---------- Dataset

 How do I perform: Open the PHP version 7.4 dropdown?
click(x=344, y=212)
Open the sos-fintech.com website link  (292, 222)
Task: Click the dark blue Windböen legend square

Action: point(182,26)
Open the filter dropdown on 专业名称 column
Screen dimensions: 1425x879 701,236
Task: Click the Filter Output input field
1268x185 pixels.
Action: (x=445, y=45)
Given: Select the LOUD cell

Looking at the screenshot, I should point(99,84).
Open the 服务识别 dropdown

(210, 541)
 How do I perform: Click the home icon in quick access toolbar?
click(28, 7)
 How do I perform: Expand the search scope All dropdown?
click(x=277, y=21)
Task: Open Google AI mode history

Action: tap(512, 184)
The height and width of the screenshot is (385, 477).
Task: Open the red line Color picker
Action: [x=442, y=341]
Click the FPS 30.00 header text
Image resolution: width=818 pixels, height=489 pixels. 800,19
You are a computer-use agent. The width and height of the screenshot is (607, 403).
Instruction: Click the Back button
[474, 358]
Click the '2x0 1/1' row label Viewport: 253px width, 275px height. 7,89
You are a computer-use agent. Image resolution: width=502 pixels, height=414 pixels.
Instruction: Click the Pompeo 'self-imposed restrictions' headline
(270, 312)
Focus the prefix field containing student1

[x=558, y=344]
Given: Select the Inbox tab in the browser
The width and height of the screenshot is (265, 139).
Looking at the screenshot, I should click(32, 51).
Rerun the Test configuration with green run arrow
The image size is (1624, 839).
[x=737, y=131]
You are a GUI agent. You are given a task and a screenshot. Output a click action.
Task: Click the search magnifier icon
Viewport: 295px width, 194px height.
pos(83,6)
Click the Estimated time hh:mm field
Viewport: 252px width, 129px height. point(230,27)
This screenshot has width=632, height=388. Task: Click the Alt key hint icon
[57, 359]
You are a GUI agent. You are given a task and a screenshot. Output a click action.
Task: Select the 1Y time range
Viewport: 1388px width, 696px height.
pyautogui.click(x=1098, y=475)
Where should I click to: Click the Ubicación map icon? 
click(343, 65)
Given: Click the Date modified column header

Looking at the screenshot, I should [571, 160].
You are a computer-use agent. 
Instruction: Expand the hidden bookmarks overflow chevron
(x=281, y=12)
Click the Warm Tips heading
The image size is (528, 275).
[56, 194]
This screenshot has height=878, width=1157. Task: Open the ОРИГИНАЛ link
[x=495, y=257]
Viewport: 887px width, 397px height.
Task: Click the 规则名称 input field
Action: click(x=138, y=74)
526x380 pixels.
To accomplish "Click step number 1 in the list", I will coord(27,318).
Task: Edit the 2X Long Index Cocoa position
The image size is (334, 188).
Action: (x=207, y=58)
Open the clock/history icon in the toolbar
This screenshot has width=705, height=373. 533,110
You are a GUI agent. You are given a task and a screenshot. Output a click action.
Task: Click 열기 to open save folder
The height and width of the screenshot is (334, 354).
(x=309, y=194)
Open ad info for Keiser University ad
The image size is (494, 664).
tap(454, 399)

--------------------

Required task
Can you rewrite the listing above, replacing every "How do I perform" with "How can I do" and leaving everything else unchanged?

Solution to this problem
 How can I do: Open the PHP version 7.4 dropdown?
click(x=344, y=212)
Open the sos-fintech.com website link  (292, 222)
Task: Click the dark blue Windböen legend square

Action: point(182,26)
Open the filter dropdown on 专业名称 column
Screen dimensions: 1425x879 701,236
Task: Click the Filter Output input field
1268x185 pixels.
Action: (x=445, y=45)
Given: Select the LOUD cell

Looking at the screenshot, I should point(99,84).
Open the 服务识别 dropdown

(210, 541)
 How can I do: Click the home icon in quick access toolbar?
click(28, 7)
 How can I do: Expand the search scope All dropdown?
click(x=277, y=21)
Task: Open Google AI mode history

Action: tap(512, 184)
The height and width of the screenshot is (385, 477).
Task: Open the red line Color picker
Action: [x=442, y=341]
Click the FPS 30.00 header text
Image resolution: width=818 pixels, height=489 pixels. 800,19
You are a computer-use agent. The width and height of the screenshot is (607, 403).
Instruction: Click the Back button
[474, 358]
Click the '2x0 1/1' row label Viewport: 253px width, 275px height. 7,89
You are a computer-use agent. Image resolution: width=502 pixels, height=414 pixels.
Instruction: Click the Pompeo 'self-imposed restrictions' headline
(270, 312)
Focus the prefix field containing student1

[x=558, y=344]
Given: Select the Inbox tab in the browser
The width and height of the screenshot is (265, 139).
Looking at the screenshot, I should click(32, 51).
Rerun the Test configuration with green run arrow
The image size is (1624, 839).
[x=737, y=131]
You are a GUI agent. You are given a task and a screenshot. Output a click action.
Task: Click the search magnifier icon
Viewport: 295px width, 194px height.
pos(83,6)
Click the Estimated time hh:mm field
Viewport: 252px width, 129px height. point(230,27)
This screenshot has width=632, height=388. Task: Click the Alt key hint icon
[57, 359]
You are a GUI agent. You are given a task and a screenshot. Output a click action.
Task: Select the 1Y time range
Viewport: 1388px width, 696px height.
pyautogui.click(x=1098, y=475)
Where should I click to: Click the Ubicación map icon? 
click(343, 65)
Given: Click the Date modified column header

Looking at the screenshot, I should [571, 160].
You are a computer-use agent. 
Instruction: Expand the hidden bookmarks overflow chevron
(x=281, y=12)
Click the Warm Tips heading
The image size is (528, 275).
[56, 194]
This screenshot has height=878, width=1157. Task: Open the ОРИГИНАЛ link
[x=495, y=257]
Viewport: 887px width, 397px height.
Task: Click the 规则名称 input field
Action: click(x=138, y=74)
526x380 pixels.
To accomplish "Click step number 1 in the list", I will coord(27,318).
Task: Edit the 2X Long Index Cocoa position
The image size is (334, 188).
Action: (x=207, y=58)
Open the clock/history icon in the toolbar
This screenshot has width=705, height=373. 533,110
You are a GUI agent. You are given a task and a screenshot. Output a click action.
Task: Click 열기 to open save folder
The height and width of the screenshot is (334, 354).
(x=309, y=194)
Open ad info for Keiser University ad
The image size is (494, 664).
tap(454, 399)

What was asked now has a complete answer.